PROLOGUE
CHLOE
Nine Years Ago
10:30 a.m.
I’m going to be late.Again.
Practice is in fifteen minutes.
Scrambling out of bed, I grab my phone from underneath my pillows while rushing to the bathroom.
My alarm was set to p.m. I run a hand down my face, pulling at my cheeks.
“Chloe, what’s up?” He answers on the first ring, as expected. Of course, he’s the responsible college junior up on a Saturday morning at a reasonable hour.
Knowing Aaron, he’s been up for five hours by now.
How annoying.
“Aaron! I’m running late to practice, and my car is still in the shop, and there’s no way I’ll make it if I walk. Can you pick me up?”
“Did you set your alarm, Chloe? This is the third time this season.”
“Yes, Aaron,” I garble around my toothbrush. Toothpaste dribbles down my chin. I spit, rinsing my mouth out. “Are you going to pick me up or not?”
I can hear his eye roll, the one I share with him. “I’ll be there in ten.”
Aaron Henry, my favorite older brother, lives on the opposite side of campus in a house with three of his teammates.

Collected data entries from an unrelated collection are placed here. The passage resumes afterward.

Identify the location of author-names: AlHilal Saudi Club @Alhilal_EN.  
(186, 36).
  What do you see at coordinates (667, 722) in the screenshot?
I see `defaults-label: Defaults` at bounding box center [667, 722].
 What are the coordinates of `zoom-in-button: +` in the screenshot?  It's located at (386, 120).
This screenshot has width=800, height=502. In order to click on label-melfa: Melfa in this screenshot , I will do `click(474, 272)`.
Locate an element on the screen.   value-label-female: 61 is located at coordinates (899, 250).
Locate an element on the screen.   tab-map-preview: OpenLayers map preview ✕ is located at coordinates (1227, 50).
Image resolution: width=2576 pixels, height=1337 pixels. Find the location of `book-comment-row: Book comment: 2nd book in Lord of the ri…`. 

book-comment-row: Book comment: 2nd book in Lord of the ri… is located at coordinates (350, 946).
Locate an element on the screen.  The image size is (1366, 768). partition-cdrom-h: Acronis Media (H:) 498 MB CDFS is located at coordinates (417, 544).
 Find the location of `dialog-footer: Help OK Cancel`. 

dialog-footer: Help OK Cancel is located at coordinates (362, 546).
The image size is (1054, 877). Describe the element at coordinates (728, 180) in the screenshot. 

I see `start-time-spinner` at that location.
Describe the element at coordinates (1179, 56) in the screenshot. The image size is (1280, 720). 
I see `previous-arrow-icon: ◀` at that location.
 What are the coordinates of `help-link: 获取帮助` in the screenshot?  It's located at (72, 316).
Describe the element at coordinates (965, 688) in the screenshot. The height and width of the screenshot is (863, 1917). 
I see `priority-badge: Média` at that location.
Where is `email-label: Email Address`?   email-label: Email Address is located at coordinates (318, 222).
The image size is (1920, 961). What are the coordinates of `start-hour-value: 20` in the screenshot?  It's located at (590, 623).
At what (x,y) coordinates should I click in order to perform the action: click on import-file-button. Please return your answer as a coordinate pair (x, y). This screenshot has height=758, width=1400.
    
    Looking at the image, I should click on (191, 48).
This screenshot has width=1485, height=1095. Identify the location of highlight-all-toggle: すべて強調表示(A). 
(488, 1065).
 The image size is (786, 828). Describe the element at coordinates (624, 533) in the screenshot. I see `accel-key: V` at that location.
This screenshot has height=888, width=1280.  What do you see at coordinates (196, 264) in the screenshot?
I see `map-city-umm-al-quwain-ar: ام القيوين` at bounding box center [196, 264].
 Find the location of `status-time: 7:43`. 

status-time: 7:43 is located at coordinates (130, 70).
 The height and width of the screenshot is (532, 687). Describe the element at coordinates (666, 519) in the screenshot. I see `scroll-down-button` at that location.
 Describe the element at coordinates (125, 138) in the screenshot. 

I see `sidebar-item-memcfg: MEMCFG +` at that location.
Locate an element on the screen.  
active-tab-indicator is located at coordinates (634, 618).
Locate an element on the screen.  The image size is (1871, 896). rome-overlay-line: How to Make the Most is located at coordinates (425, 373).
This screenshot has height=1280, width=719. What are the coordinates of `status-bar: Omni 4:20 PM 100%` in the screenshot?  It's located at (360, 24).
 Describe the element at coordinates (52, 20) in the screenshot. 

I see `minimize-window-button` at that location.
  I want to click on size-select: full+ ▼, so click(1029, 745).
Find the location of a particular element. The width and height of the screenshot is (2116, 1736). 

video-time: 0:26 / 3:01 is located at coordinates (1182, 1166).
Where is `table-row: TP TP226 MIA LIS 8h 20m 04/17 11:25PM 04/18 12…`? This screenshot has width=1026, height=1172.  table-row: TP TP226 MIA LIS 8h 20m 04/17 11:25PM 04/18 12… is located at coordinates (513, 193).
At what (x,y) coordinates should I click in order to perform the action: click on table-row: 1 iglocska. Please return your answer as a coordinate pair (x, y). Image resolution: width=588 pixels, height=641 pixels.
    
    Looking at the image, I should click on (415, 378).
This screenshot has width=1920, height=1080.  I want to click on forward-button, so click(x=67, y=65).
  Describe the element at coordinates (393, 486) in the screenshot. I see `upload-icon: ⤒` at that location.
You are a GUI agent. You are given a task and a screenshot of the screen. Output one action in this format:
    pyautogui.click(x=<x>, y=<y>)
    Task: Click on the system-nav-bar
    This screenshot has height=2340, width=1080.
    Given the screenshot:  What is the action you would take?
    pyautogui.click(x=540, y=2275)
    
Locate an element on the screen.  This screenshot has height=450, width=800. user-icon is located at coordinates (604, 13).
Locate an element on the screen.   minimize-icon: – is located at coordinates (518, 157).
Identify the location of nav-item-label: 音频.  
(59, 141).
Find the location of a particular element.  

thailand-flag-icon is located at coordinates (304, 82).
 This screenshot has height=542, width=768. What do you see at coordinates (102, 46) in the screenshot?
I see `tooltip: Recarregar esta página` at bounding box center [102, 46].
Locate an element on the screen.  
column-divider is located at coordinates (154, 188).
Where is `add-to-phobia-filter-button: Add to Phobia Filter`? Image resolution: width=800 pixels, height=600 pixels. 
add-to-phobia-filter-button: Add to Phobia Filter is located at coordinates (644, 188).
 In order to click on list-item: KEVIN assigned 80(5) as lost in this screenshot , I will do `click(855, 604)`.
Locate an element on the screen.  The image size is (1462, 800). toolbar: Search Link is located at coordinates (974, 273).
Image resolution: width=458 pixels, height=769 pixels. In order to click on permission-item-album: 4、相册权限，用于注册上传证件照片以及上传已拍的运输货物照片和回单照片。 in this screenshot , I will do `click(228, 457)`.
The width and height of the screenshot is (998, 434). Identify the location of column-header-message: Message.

I, on the other hand, live alone and love it. We’ve always been two peas in a pod even though we were interested in different hobbies—except for skating. Aaron’s Mr. Popular, even in pee-wee hockey and daycare. Where I was introverted and needed to recoup with flowers or binging reruns ofSurvivor, he was the complete opposite—an extroverted extrovert. Growing up, he’d drag me to birthday parties, and now he drags me to college parties.
He dragged me to this school, too. As soon as Aaron was offered a full-ride scholarship to play hockey, he started telling the coach about me. Now, I have a full-ride scholarship on the figure skating team.
It’s the spring semester of my sophomore year, his junior year. Aaron and the hockey team won back-to-back Frozen Four championships, and he was named captain this year. He’s already being scouted to play in the NHL. I hope for Boston because I’m never leaving the Northeast.
Aaron is home. Boston is home.
“Okay! Thank you. Thank you, thank you. I owe you!” I shout gratefully. “Add it to my tab.”
“Go get dressed, Chloe, you don’t want to be too late.”
“Muwah,” I pretend to kiss him through the phone. “Text me when you are out front.”
I grab my headphones and put on my routine music, a stripped-down version of ‘Face Down’ by The Red Jumpsuit Apparatus, running through each jump and spin in my head. My hands finding their marks.
Throwing open the doors to my closet, my drawer of leggings and leg warmers is open and empty—I guess it’s laundry day after practice.
If I were a clean pair of leggings, where would I be? Hmm…
I spy my laundry basket and a pair of indigo leggings right on top of it. Reaching for them, I smell them.
Huh, not that bad.
There is the slightest hint of sweat and detergent on them—I wore them to practice three days ago.
Screw it, no one is going to say anything.
Hopping on one leg and then the other, I pull on the spandex pants, hobbling into the kitchen. Dropping a frozen waffle into the toaster, I sprint back into my room to finish getting dressed.